[Prompt]: For this exercise, report every line of the material that includes "will".
----------
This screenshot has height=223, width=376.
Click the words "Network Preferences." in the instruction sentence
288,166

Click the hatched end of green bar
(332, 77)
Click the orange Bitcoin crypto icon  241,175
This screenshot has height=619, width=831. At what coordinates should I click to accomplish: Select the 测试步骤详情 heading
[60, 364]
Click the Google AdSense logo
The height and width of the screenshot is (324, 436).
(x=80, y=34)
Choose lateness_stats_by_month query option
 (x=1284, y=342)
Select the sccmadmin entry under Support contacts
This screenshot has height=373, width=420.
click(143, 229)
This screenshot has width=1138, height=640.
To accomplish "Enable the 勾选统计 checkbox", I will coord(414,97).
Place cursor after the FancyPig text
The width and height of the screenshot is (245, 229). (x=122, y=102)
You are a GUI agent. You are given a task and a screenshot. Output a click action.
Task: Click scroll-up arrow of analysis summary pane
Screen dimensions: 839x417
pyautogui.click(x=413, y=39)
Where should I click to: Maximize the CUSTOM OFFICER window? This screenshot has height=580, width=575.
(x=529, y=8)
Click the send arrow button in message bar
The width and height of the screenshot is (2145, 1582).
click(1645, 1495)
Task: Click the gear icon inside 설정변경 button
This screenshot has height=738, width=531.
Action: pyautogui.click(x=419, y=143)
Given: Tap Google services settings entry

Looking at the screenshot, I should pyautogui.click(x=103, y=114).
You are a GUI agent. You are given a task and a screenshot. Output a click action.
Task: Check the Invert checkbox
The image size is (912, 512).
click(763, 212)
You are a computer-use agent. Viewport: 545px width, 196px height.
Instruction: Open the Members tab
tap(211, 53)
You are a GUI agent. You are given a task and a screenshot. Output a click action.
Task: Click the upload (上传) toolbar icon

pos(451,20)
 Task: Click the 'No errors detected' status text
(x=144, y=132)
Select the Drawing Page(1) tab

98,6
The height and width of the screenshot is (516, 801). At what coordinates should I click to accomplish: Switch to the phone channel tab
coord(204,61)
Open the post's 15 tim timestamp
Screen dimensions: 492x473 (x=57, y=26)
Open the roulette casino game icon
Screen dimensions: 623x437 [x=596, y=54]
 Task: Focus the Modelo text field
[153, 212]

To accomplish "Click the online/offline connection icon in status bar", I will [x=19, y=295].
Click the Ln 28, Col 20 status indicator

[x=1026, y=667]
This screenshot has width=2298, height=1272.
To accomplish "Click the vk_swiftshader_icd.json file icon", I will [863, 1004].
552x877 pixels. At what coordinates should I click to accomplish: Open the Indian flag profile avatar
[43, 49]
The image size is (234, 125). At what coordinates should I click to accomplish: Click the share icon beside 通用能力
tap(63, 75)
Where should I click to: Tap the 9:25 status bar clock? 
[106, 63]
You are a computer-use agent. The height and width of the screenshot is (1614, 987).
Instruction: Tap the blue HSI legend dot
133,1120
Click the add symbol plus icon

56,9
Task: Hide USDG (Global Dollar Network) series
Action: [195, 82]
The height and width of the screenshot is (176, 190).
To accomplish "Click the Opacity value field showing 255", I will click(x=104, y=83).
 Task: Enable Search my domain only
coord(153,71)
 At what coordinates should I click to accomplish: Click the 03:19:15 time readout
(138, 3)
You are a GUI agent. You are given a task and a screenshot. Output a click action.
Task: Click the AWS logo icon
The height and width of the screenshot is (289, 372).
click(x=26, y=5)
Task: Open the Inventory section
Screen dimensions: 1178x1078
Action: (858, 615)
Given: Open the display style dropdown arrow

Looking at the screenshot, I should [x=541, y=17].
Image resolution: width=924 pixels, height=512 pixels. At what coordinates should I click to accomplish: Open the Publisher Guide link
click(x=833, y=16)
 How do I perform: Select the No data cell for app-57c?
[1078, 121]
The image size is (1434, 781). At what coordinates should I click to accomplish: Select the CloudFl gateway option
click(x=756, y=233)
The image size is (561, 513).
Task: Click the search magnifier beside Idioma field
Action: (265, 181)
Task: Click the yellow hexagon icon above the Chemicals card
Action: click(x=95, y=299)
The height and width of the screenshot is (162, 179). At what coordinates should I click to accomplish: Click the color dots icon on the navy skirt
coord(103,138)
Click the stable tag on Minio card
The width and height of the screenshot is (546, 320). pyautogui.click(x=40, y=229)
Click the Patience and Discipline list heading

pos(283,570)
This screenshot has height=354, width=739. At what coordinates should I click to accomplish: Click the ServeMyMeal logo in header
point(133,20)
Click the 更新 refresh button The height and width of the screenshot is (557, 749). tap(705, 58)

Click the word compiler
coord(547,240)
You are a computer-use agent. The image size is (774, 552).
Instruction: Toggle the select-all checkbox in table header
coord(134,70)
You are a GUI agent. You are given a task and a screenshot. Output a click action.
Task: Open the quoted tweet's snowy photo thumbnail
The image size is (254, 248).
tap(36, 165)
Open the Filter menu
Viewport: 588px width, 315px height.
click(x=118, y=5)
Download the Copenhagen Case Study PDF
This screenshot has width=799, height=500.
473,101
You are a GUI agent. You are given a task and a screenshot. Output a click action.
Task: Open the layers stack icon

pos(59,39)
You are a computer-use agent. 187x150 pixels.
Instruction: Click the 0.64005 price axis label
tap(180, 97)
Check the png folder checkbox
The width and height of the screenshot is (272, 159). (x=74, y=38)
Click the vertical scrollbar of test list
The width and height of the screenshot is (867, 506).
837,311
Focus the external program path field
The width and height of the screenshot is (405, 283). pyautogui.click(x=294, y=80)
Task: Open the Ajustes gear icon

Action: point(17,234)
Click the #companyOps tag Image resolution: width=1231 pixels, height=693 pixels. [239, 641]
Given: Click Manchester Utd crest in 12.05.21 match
----------
[Answer for this exercise]:
To accomplish "Enable the 勾选统计 checkbox", I will coord(414,97).
To accomplish "Click the online/offline connection icon in status bar", I will [x=19, y=295].
To accomplish "Click the vk_swiftshader_icd.json file icon", I will [863, 1004].
To accomplish "Click the Opacity value field showing 255", I will click(x=104, y=83).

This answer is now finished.